The silence that hung over the Opera Populaire in the days following the incident with the chandelier was thick enough that you could cut it with a knife. As I watched people scurry about from the shadows it was hard not to laugh, and the moment that the first 'ha' escaped my throat, whoever was in the area nearby would freeze, glancing about as though they could discover where I hid.

It was particularly fun to scare M. Andre this way. I had the man afraid to walk even from his office to the main entrance. If I couldn't have Christine for myself, I preferred it this way. At least watching them tiptoe about gave me a minute amount of happiness. It was maddening however, that Christine had hidden herself away.

Since I'd loosed the chandelier on the crowd, since she'd gazed up at me with such fright in her eyes, I had not seen her. I had heard her, however. Even in the moments when my soul was at its blackest, her voice called to me. The viscomte had not been around to see her since that night, either. In fact, the two things I was most certain of were that she was somewhere in my opera house, and he was not.

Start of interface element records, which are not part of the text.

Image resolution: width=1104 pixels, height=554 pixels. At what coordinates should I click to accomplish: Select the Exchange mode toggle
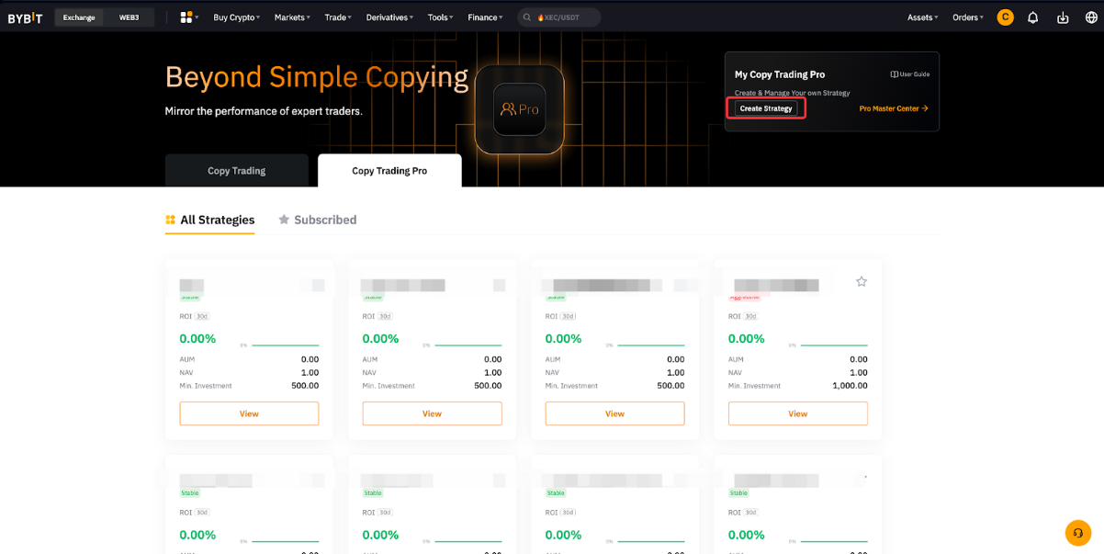point(79,17)
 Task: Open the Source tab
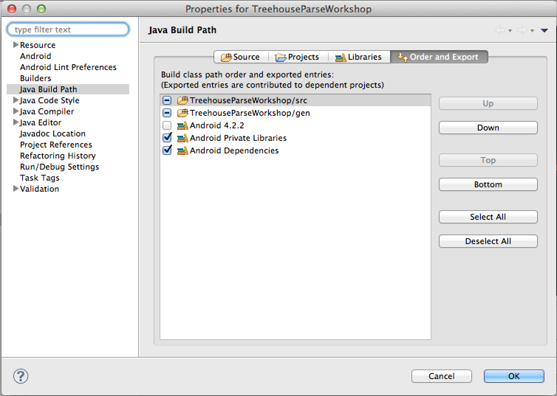[x=241, y=57]
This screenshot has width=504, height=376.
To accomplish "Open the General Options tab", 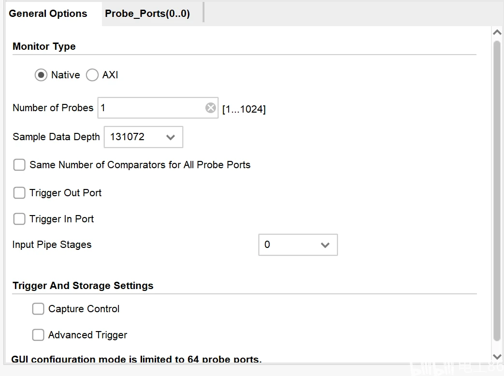I will [x=48, y=14].
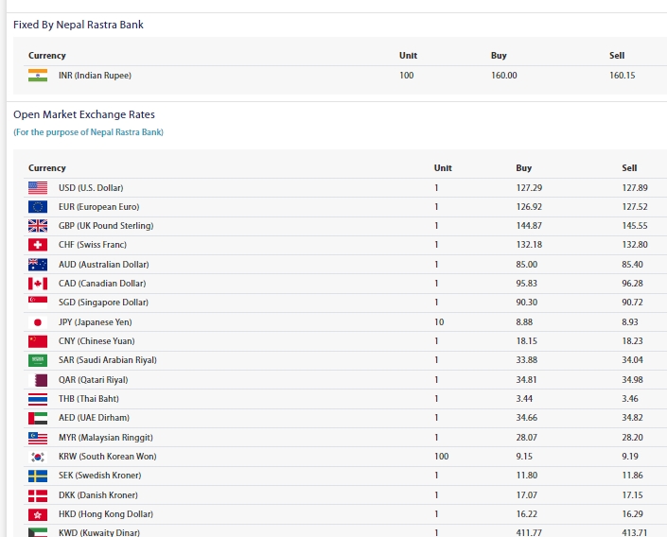This screenshot has width=667, height=537.
Task: Click the Swedish flag beside SEK
Action: point(38,476)
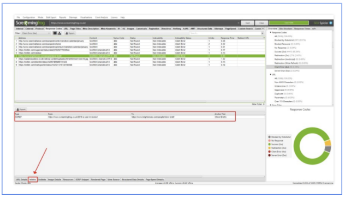
Task: Open the Filter dropdown showing Client Error
Action: click(x=35, y=33)
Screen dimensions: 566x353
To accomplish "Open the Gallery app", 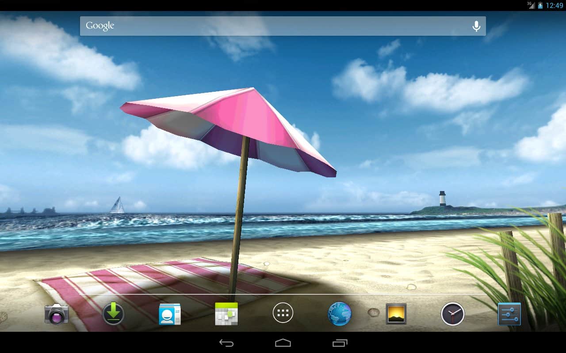I will point(396,314).
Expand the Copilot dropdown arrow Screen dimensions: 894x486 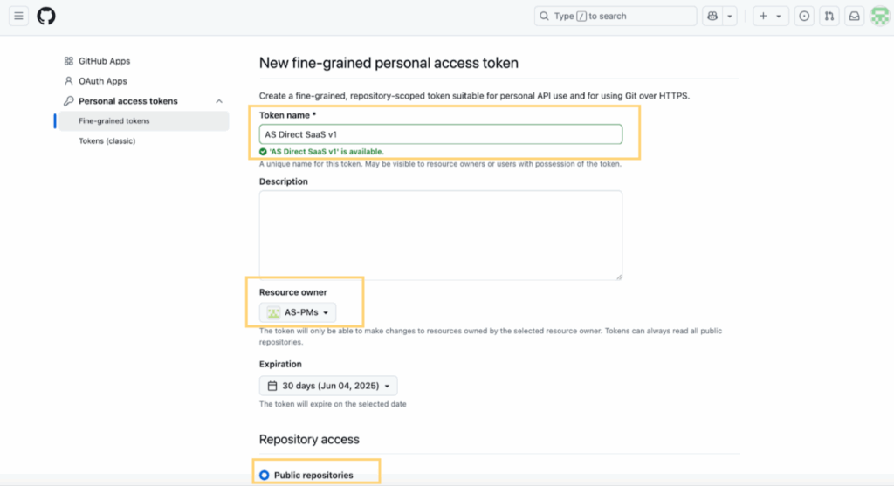point(730,16)
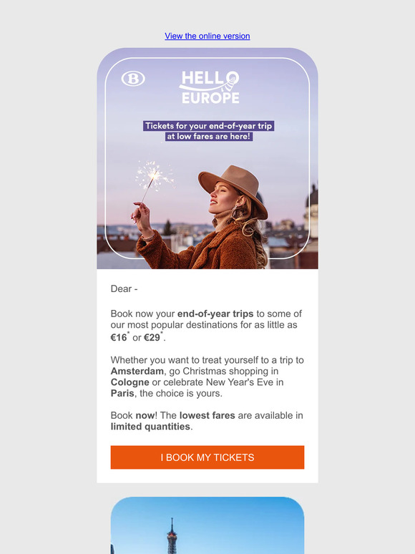This screenshot has height=554, width=415.
Task: Click the bold word Paris
Action: point(122,393)
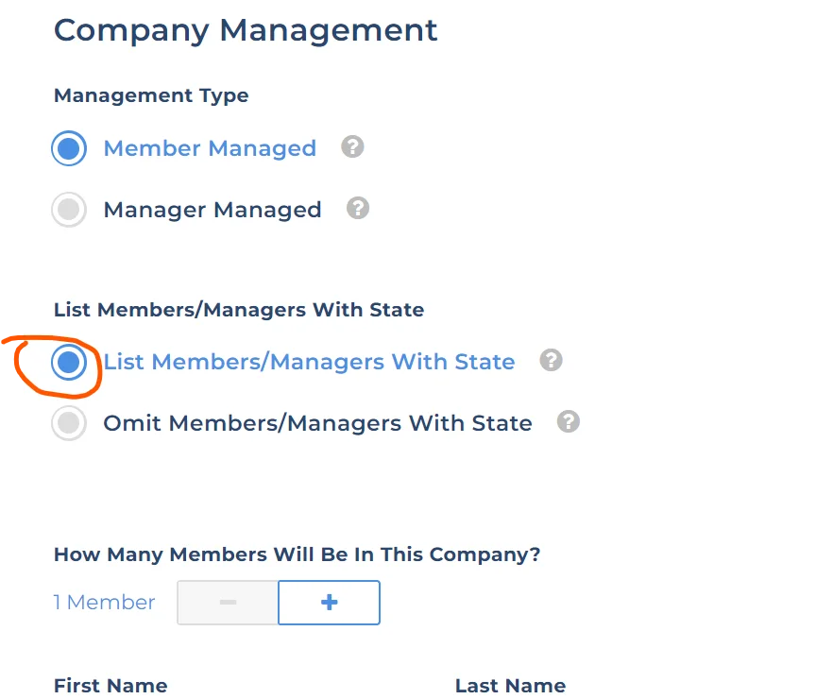Click the Member Managed label text

(x=210, y=149)
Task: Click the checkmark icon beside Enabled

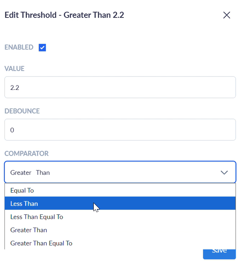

The very thought that I had frightened her would-be lover away by merely showing what I was capable of brought a twisted caricature of a smile to my bloated lips. I remained out among the fools who rushed to clean up the mess I'd created for them until I learned what they were planning next. M. Firmin and M. Andre still planned to go forth with the New Year's Masque, something I was so certain they would forgo, what with so many injured and one still missing following my attack, but the news was music to my ears.

I would reveal myself to them next at the Masque, and that is when I would make my next- and possibly final- demands of these fools who found it so amusing to disobey me. Soon they would know the true consequences of their disobedience.